Modules Flashcards
Permutation Feature Importance
Feature Selction
Permutation feature importance works by randomly changing the values of each feature column, one column at a time, and then evaluating the model.
The rankings provided by permutation feature importance are often different from the ones you get from Filter Based Feature Selection, which calculates scores before a model is created.
This is because permutation feature importance doesn’t measure the association between a feature and a target value, but instead captures how much influence each feature has on predictions from the model.

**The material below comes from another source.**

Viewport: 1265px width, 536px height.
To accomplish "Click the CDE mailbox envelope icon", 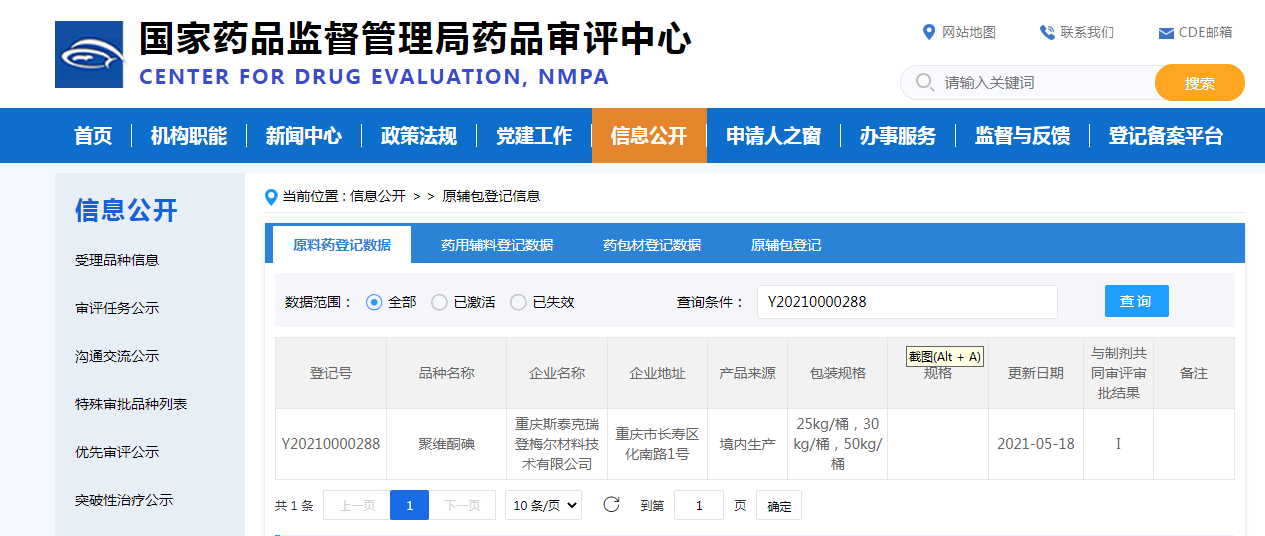I will (x=1165, y=33).
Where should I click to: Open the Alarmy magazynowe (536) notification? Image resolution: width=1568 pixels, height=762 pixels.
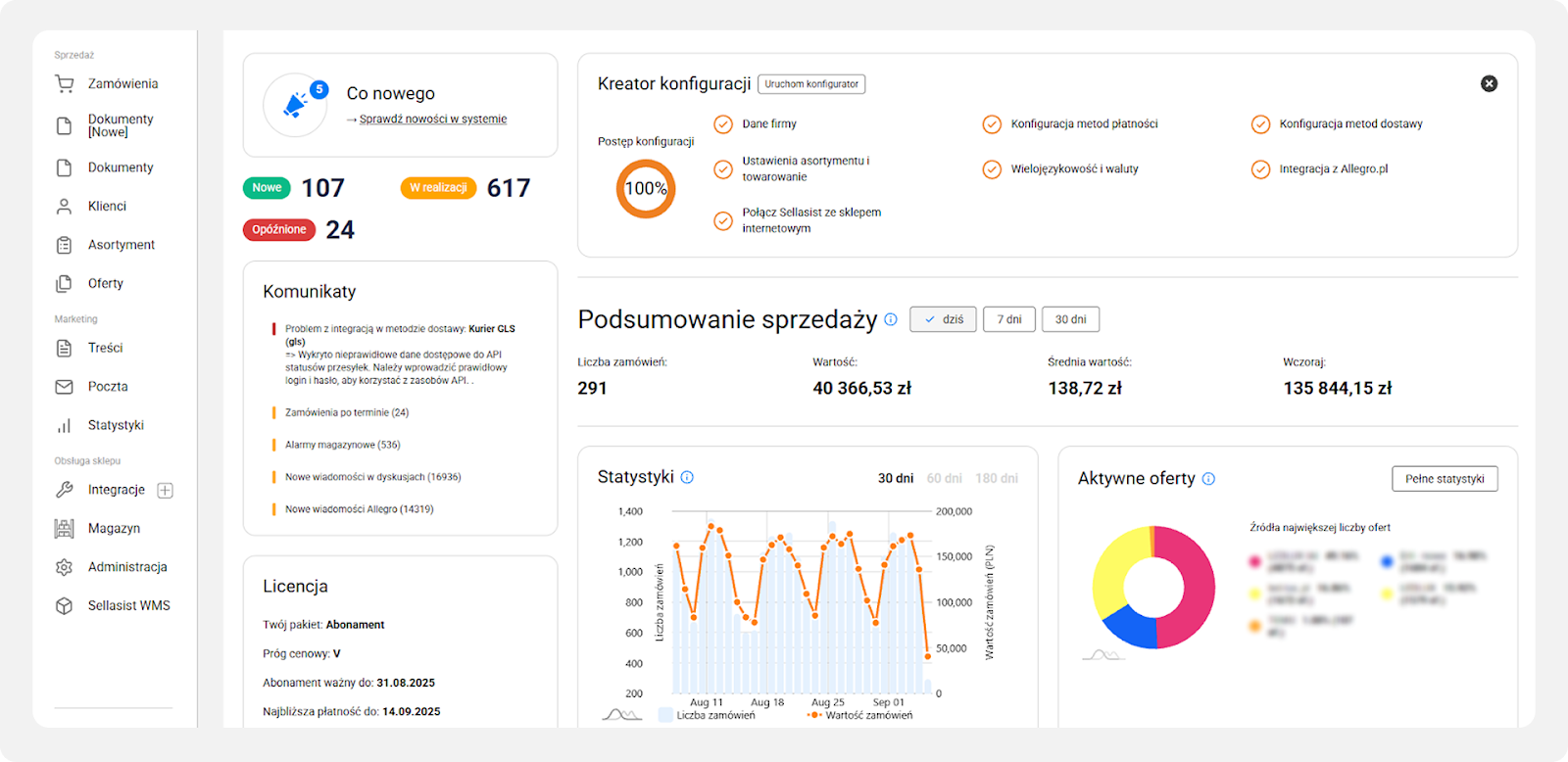[x=343, y=445]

Filter Based Feature Selection
Feature Selection
The Filter Based Feature Selection module provides multiple feature selection algorithms to choose from, including correlation methods such as Pearsons’s or Kendall’s correlation, mutual information scores, and chi-squared values
Fisher Linear Discriminant Analysis
Feature Selection
Identifies the linear combination of feature variables that can best group data into separate classes.

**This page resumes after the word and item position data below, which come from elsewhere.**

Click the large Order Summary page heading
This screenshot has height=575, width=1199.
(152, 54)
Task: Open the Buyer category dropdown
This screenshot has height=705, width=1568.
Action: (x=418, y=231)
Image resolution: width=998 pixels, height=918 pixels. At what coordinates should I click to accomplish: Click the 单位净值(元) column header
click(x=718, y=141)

Captures the combination of features that best separates two or more classes.
This method is often used for dimensionality reduction, because it projects a set of features onto a smaller feature space while preserving the information that discriminates between classes. This not only reduces computational costs for a given classification task, but can help prevent overfitting.
Synthetic Minority Oversampling Technique (SMOTE)
Manipulation
Use the SMOTE module in Azure Machine Learning Studio to increase the number of underepresented cases in a dataset used for machine learning. SMOTE is a better way of increasing the number of rare cases than simply duplicating existing cases.
Vowpal Wabbit
Text Analytics
Vowpal Wabbit (VW) is a fast, parallel machine learning framework that was developed for distributed computing by Yahoo! Research. Later it was ported to Windows and adapted by John Langford (Microsoft Research) for scientific computing in parallel architectures.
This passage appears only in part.